==== Records shown ====

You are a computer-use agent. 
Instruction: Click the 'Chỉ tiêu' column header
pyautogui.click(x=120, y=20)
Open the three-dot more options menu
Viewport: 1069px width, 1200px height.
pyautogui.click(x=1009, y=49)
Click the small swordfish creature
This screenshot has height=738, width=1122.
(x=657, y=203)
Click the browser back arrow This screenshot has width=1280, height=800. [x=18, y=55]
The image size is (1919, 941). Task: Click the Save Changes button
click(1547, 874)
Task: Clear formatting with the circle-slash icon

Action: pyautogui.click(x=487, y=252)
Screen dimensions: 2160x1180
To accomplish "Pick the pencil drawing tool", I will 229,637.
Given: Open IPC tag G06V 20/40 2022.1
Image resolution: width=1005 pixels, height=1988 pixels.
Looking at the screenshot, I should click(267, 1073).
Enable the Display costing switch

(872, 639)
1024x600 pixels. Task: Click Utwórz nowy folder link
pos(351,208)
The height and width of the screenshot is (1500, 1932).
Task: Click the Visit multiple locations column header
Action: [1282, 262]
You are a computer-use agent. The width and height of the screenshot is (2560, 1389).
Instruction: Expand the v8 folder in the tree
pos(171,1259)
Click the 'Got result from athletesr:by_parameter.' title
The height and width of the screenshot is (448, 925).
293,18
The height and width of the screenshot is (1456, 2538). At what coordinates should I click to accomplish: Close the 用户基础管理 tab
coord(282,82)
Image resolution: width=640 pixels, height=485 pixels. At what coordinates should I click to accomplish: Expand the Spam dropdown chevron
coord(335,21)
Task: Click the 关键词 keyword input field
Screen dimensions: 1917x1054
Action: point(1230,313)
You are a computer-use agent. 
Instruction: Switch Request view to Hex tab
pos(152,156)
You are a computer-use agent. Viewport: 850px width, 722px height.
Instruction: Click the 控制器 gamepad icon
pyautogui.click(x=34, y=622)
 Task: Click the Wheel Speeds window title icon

====

What to do:
Please return all of the items above, reproducing every line word for word.

Solution:
You are a computer-use agent. 
Instruction: Click the 'Chỉ tiêu' column header
pyautogui.click(x=120, y=20)
Open the three-dot more options menu
Viewport: 1069px width, 1200px height.
pyautogui.click(x=1009, y=49)
Click the small swordfish creature
This screenshot has height=738, width=1122.
(x=657, y=203)
Click the browser back arrow This screenshot has width=1280, height=800. [x=18, y=55]
The image size is (1919, 941). Task: Click the Save Changes button
click(1547, 874)
Task: Clear formatting with the circle-slash icon

Action: pyautogui.click(x=487, y=252)
Screen dimensions: 2160x1180
To accomplish "Pick the pencil drawing tool", I will 229,637.
Given: Open IPC tag G06V 20/40 2022.1
Image resolution: width=1005 pixels, height=1988 pixels.
Looking at the screenshot, I should click(267, 1073).
Enable the Display costing switch

(872, 639)
1024x600 pixels. Task: Click Utwórz nowy folder link
pos(351,208)
The height and width of the screenshot is (1500, 1932).
Task: Click the Visit multiple locations column header
Action: [1282, 262]
You are a computer-use agent. The width and height of the screenshot is (2560, 1389).
Instruction: Expand the v8 folder in the tree
pos(171,1259)
Click the 'Got result from athletesr:by_parameter.' title
The height and width of the screenshot is (448, 925).
293,18
The height and width of the screenshot is (1456, 2538). At what coordinates should I click to accomplish: Close the 用户基础管理 tab
coord(282,82)
Image resolution: width=640 pixels, height=485 pixels. At what coordinates should I click to accomplish: Expand the Spam dropdown chevron
coord(335,21)
Task: Click the 关键词 keyword input field
Screen dimensions: 1917x1054
Action: point(1230,313)
You are a computer-use agent. 
Instruction: Switch Request view to Hex tab
pos(152,156)
You are a computer-use agent. Viewport: 850px width, 722px height.
Instruction: Click the 控制器 gamepad icon
pyautogui.click(x=34, y=622)
 Task: Click the Wheel Speeds window title icon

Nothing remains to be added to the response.